Minhaj even admitted that his wife has not been happy with his race-obsessed comedy because it has put a target on their children.

“You get to say whatever you want onstage, and we have to live with the consequences. I don’t give a s**t that Time magazine thinks you’re an influencer. If you ever put my kids in danger again, I will leave you in a second,” he told the magazine that his wife said during a recent argument.

The magazine also found instances of alleged sexism in the writers room of his TV series, Patriot Act. Several female researchers who were hired as “fact-checkers” for the political stories Minhaj used as fodder for his comedy said that they were eventually shunted out of the show and that Minhaj only relied on male writers.

“[Minhaj] just assembled people around him to make him appear different and much smarter and more thoughtful. But those people—the smart people and hardworking people—were treated poorly for bringing the perspective that he is celebrated for,” one female writer told the New Yorker.

In fact, several female employees filed a lawsuit against Minhaj and Netflix for gender discrimination in a case that was eventually settled out of court. The lawsuit was only revealed after Netflix canceled Patriot Act.

Despite the flood of lies. all personalized as if they actually happened in his life, Minhaj told the magazine that he does not regret his actions.
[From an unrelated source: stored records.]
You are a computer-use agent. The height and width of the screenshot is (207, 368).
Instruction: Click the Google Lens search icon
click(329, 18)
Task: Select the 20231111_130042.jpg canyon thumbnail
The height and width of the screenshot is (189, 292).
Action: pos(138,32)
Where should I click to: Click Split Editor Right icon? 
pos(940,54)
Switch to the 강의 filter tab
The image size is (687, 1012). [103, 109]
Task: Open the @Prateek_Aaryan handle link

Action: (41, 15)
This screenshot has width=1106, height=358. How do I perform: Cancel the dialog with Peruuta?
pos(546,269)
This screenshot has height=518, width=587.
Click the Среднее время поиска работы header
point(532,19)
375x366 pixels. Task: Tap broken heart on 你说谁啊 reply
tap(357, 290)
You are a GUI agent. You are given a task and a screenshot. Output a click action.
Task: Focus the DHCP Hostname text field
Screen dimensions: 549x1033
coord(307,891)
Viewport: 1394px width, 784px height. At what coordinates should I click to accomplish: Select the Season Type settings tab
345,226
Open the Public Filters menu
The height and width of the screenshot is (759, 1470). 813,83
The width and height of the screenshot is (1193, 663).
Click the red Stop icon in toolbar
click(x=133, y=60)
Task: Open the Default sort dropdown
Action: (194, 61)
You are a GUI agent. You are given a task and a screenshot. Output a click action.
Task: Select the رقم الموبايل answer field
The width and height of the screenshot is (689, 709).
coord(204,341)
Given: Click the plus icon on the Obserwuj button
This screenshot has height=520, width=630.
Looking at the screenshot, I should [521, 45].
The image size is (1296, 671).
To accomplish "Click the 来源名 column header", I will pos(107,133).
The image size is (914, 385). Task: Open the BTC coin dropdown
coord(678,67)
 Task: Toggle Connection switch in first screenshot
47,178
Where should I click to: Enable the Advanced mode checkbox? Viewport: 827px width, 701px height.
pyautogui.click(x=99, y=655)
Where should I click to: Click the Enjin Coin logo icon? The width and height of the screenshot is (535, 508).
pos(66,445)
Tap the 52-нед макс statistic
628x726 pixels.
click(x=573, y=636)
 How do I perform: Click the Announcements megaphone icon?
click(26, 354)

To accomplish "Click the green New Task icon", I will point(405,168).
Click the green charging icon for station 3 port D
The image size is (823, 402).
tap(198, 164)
“I don’t think I’m manipulating. I think they are coming for the emotional roller-coaster ride. To the people that are, like, ‘Yo, that is way too crazy to happen,’ I don’t care because yes, f*** yes—that’s the point. It’s grounded in truth,” he insisted.

“I think what I’m ultimately trying to do is highlight all of those stories. Building to what I think is a pointed argument as opposed to a ‘pointless riff’ of jokes,” Minhaj explained.